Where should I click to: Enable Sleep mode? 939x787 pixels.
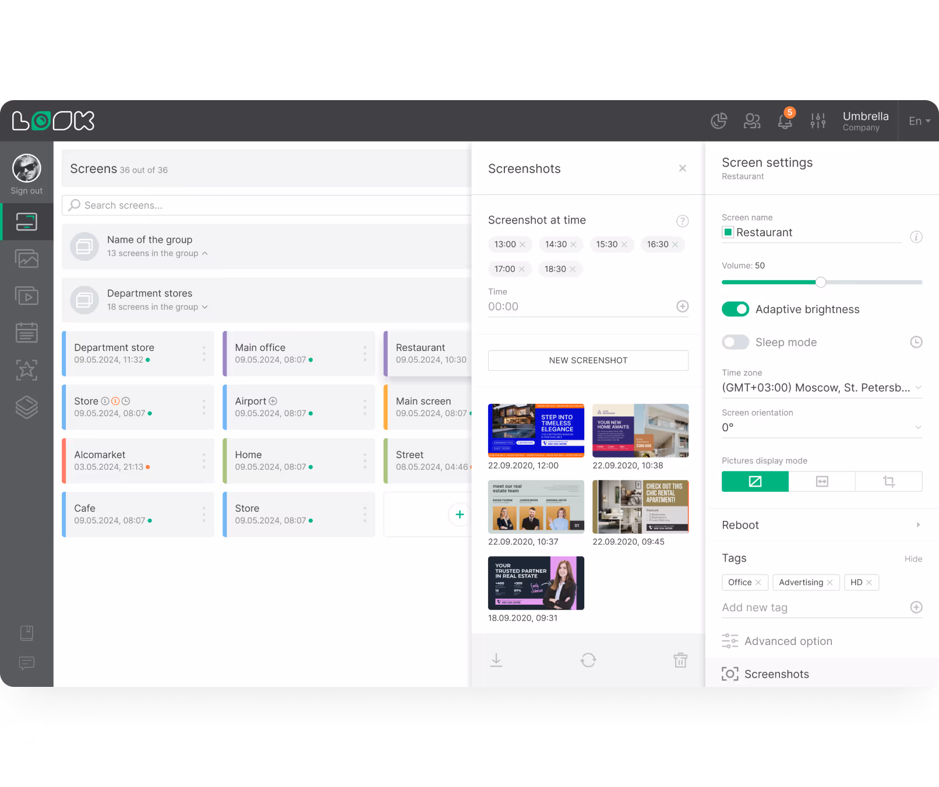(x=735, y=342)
==
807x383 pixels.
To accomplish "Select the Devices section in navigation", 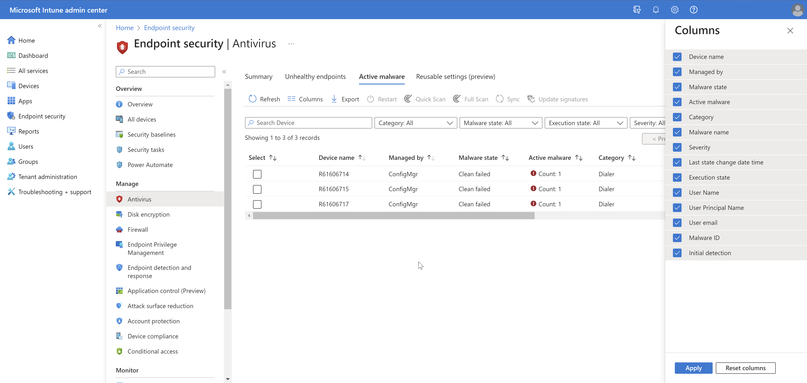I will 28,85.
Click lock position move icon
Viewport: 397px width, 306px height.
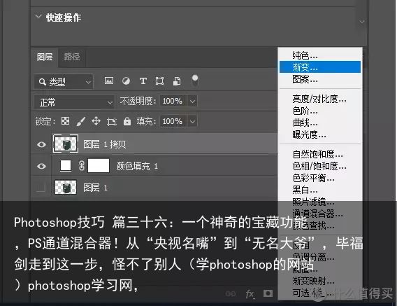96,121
---
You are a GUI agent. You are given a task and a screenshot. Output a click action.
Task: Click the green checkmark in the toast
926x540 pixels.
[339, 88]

- [SET TASK]
Recast the records from the line with "Where should I" through the line with "(x=735, y=342)" as a two-column CSV with the headers instruction and location, one row per record, with its text and its answer each in a single quoted field and any line breaks turned into spaces. Leave the pictures out.

- [FULL OUTPUT]
instruction,location
"Where should I click to: Enable Sleep mode? 939x787 pixels.","(x=735, y=342)"